Apply security

1) Protect the URLs with the SecurityInterceptor

You can protect (authentication + authorization) the URLs of your web application/services by using the SecurityInterceptor.

>> Read the documentation to understand its behavior and the available options.

Spring context file:

<mvc:interceptors>
    <mvc:interceptor>
        <mvc:mapping path="/facebookadmin/*" />
        <bean class="org.pac4j.springframework.web.SecurityInterceptor">
            <constructor-arg name="config" ref="config" />
            <constructor-arg name="clients" value="FacebookClient" />
            <constructor-arg name="authorizers" value="admin" />
        </bean>
    </mvc:interceptor>
    ...

Spring configuration class:

@Configuration
@ComponentScan(basePackages = "org.pac4j.springframework.web")
public class SecurityConfig extends WebMvcConfigurerAdapter {

    @Autowired
    private Config config;

    @Override
    public void addInterceptors(InterceptorRegistry registry) {
        registry.addInterceptor(new SecurityInterceptor(config, "FacebookClient", "admin")).addPathPatterns("/facebookadmin/*");
        ...
    }
}

Notice that you can also use the smart builder (which accepts almost any parameter type and number): SecurityInterceptor.build(config, "FacebookClient", new CustomAuthorizer());.

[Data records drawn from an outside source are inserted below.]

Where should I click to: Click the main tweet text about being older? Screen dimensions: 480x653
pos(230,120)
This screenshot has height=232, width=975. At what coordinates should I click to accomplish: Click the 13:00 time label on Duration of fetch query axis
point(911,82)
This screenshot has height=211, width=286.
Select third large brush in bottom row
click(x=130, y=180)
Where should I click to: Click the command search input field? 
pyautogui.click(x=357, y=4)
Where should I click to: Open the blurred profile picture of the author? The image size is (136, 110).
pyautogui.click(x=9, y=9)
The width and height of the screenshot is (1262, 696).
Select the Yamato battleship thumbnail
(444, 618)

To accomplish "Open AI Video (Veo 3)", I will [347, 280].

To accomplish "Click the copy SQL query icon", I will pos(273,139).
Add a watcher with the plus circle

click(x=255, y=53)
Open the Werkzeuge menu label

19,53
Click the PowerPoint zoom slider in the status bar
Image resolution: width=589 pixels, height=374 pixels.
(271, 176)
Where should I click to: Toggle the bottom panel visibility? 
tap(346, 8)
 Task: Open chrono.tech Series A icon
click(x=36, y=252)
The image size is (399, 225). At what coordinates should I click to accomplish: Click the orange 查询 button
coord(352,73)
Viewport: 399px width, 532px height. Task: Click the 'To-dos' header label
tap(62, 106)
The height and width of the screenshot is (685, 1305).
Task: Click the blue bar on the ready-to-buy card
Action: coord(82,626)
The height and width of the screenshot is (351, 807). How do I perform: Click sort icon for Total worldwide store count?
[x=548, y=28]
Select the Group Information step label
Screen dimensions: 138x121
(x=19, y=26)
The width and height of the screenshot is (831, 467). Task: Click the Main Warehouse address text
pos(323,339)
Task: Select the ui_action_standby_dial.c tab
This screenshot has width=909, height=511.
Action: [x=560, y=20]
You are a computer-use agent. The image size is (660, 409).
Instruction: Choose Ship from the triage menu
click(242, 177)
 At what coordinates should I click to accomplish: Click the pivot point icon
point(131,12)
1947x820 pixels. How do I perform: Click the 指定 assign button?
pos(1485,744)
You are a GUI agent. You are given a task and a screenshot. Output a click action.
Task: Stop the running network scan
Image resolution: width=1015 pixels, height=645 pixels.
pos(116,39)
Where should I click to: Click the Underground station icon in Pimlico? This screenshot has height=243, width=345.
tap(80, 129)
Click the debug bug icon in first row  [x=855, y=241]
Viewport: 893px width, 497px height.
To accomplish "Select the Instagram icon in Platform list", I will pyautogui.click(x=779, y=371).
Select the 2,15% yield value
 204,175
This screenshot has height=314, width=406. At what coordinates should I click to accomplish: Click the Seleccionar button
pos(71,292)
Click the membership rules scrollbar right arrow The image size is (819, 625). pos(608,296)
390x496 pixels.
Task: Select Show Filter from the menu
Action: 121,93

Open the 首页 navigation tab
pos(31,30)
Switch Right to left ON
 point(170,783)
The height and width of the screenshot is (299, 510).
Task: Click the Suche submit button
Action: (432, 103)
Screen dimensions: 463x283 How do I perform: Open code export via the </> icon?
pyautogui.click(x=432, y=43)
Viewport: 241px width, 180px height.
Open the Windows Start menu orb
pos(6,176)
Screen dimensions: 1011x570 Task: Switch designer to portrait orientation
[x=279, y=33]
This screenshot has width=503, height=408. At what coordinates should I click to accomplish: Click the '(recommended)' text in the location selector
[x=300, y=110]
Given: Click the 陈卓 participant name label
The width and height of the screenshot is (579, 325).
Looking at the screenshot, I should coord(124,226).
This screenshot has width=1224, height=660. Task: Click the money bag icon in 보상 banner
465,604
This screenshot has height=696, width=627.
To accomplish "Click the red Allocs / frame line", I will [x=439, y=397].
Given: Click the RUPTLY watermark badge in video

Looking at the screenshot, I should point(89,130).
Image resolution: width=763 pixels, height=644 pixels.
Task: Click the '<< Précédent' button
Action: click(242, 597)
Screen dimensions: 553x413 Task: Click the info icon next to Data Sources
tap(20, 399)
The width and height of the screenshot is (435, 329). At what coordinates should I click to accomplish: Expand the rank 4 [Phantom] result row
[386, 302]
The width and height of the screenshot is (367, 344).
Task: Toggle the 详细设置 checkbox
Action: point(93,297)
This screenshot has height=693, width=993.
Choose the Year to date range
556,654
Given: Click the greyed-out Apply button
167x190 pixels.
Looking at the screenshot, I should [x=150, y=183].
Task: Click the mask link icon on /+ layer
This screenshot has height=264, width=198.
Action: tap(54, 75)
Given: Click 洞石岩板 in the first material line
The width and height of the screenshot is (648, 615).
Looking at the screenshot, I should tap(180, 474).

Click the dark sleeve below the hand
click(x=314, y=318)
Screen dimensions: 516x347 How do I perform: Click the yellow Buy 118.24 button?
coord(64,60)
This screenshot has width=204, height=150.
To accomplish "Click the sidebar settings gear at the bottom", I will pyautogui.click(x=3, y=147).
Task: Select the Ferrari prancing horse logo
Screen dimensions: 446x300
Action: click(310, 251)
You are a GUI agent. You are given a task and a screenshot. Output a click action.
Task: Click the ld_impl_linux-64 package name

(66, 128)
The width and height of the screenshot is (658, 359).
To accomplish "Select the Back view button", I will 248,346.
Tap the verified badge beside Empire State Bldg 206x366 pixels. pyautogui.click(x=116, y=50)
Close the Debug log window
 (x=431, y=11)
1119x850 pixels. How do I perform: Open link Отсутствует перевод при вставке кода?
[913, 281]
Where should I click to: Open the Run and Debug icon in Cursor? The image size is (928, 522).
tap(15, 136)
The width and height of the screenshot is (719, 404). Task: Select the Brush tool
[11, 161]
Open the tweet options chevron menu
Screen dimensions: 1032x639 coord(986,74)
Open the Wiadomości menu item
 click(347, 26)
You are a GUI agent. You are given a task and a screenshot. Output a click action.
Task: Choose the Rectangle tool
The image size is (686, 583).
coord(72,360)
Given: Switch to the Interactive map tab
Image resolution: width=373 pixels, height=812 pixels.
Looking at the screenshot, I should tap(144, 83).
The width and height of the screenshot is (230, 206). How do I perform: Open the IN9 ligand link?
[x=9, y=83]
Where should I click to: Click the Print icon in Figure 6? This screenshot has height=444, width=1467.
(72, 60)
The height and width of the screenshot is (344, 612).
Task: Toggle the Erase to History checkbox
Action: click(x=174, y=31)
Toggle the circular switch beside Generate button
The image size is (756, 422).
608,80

2) Check the user roles via the @RequireAnyRole and the @RequireAllRoles annotations

First, you must register the annotations and the components:

@ComponentScan(basePackages = { "org.pac4j.springframework.annotation", "org.pac4j.springframework.component" })

or

@Import({ComponentConfig.class, AnnotationConfig.class})

Then, you can use the org.pac4j.springframework.annotation.RequireAnyRole or org.pac4j.springframework.annotation.RequireAllRoles annotations:

@RequestMapping("/facebookadmin/index.html")
@RequireAnyRole("ROLE_ADMIN")
public String facebookadmin(final Map<String, Object> map) {
    return protectedIndex(map);
}